--- Data listing Enclosed Below ---

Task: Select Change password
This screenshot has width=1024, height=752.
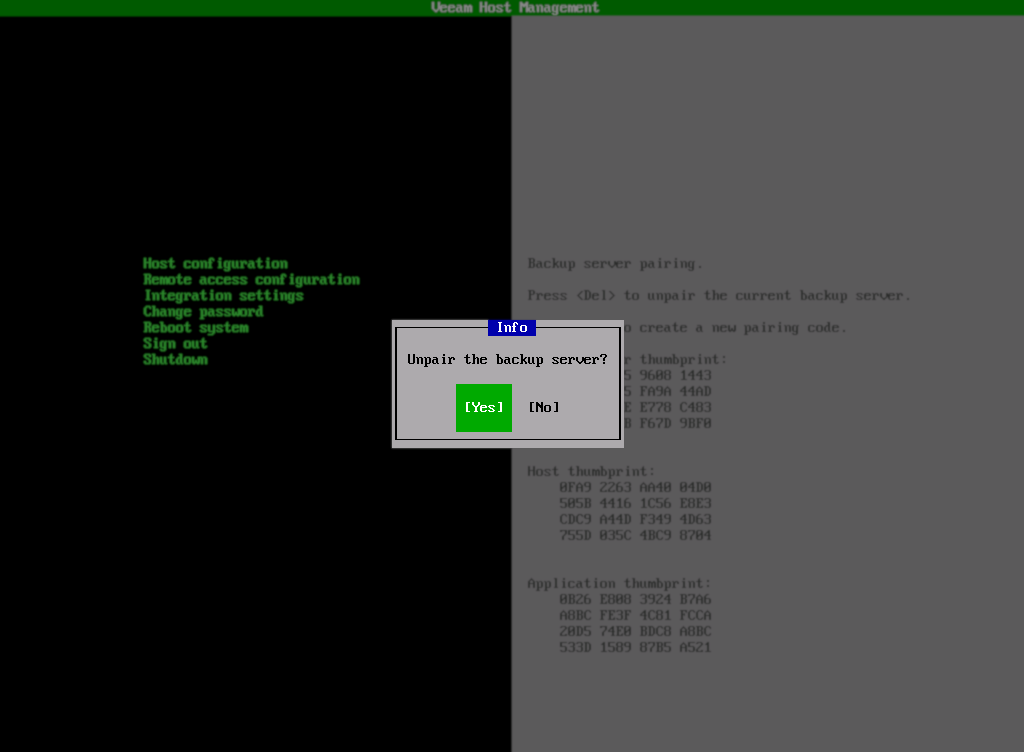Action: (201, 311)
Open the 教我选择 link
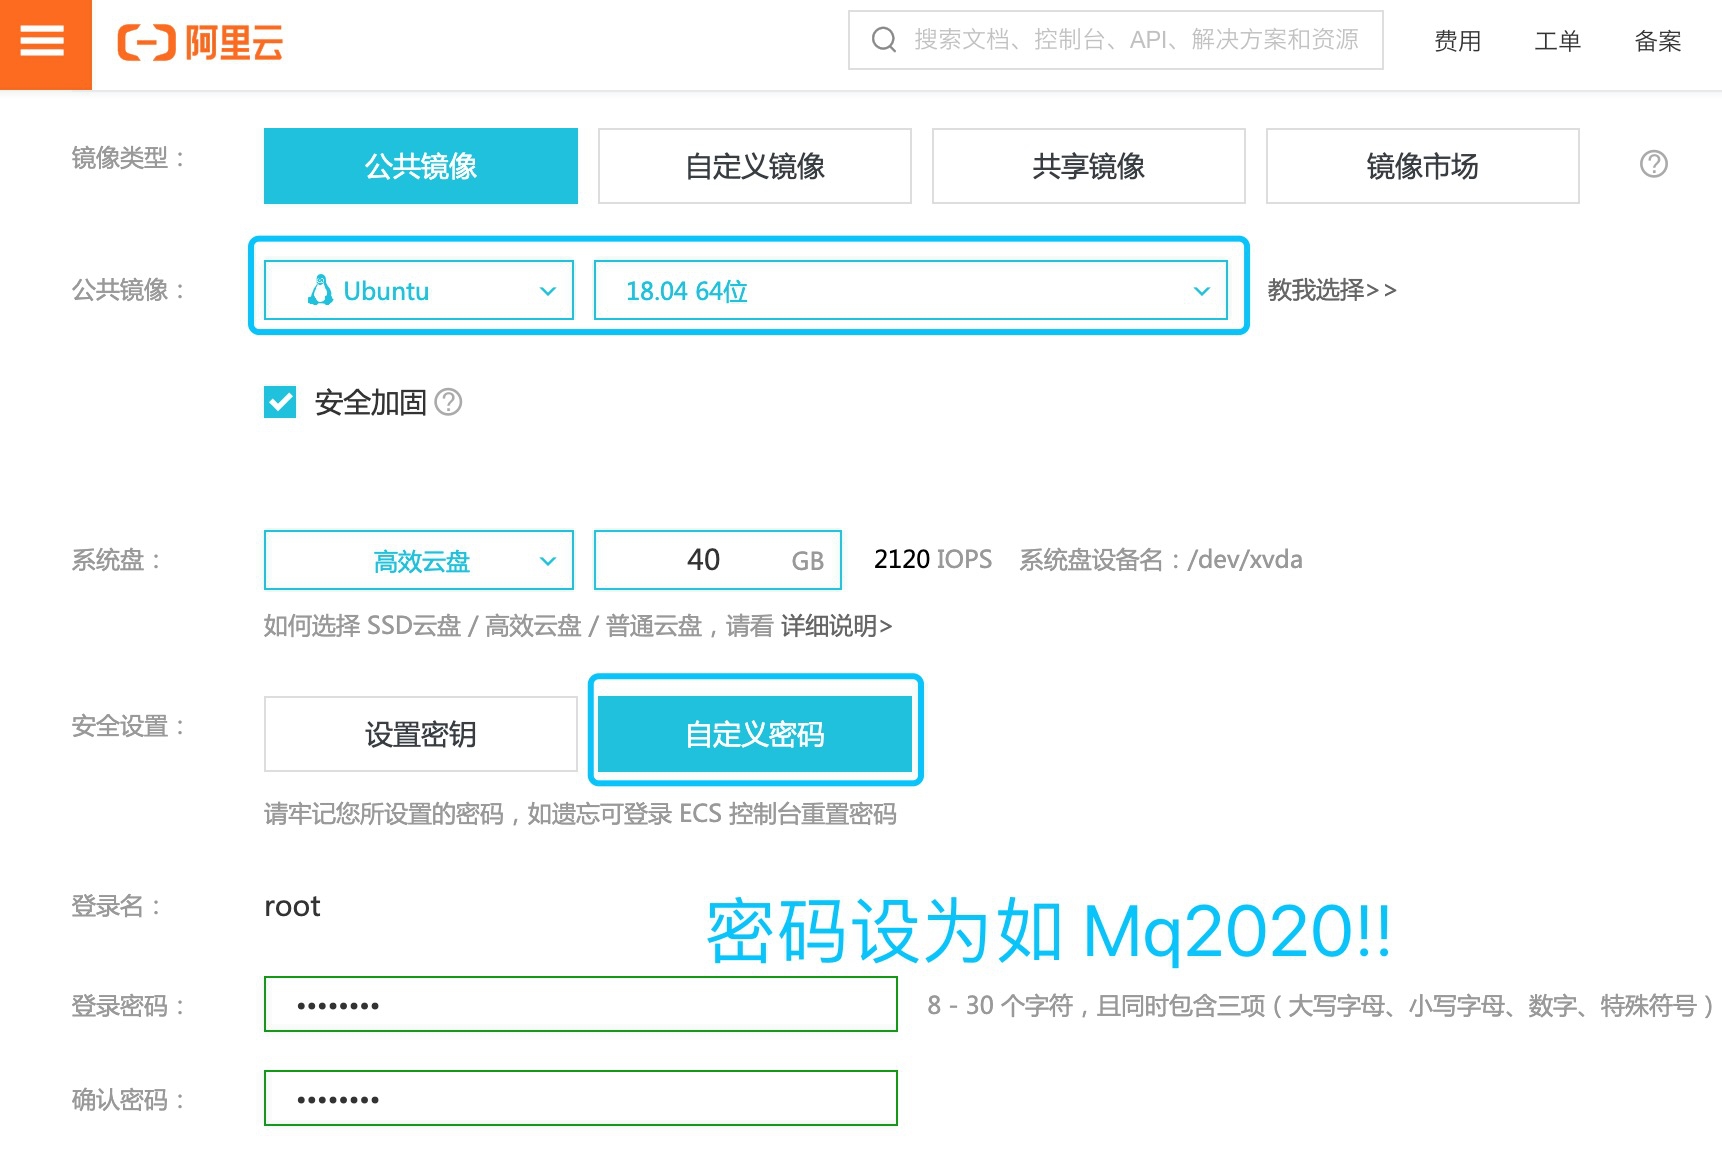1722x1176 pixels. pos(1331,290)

--- End of Enclosed Data listing ---

The task:
The records above, minus their pictures, are to be returned word for word.

Answer box:
Task: Select Change password
This screenshot has width=1024, height=752.
Action: (201, 311)
Open the 教我选择 link
1722x1176 pixels. pos(1331,290)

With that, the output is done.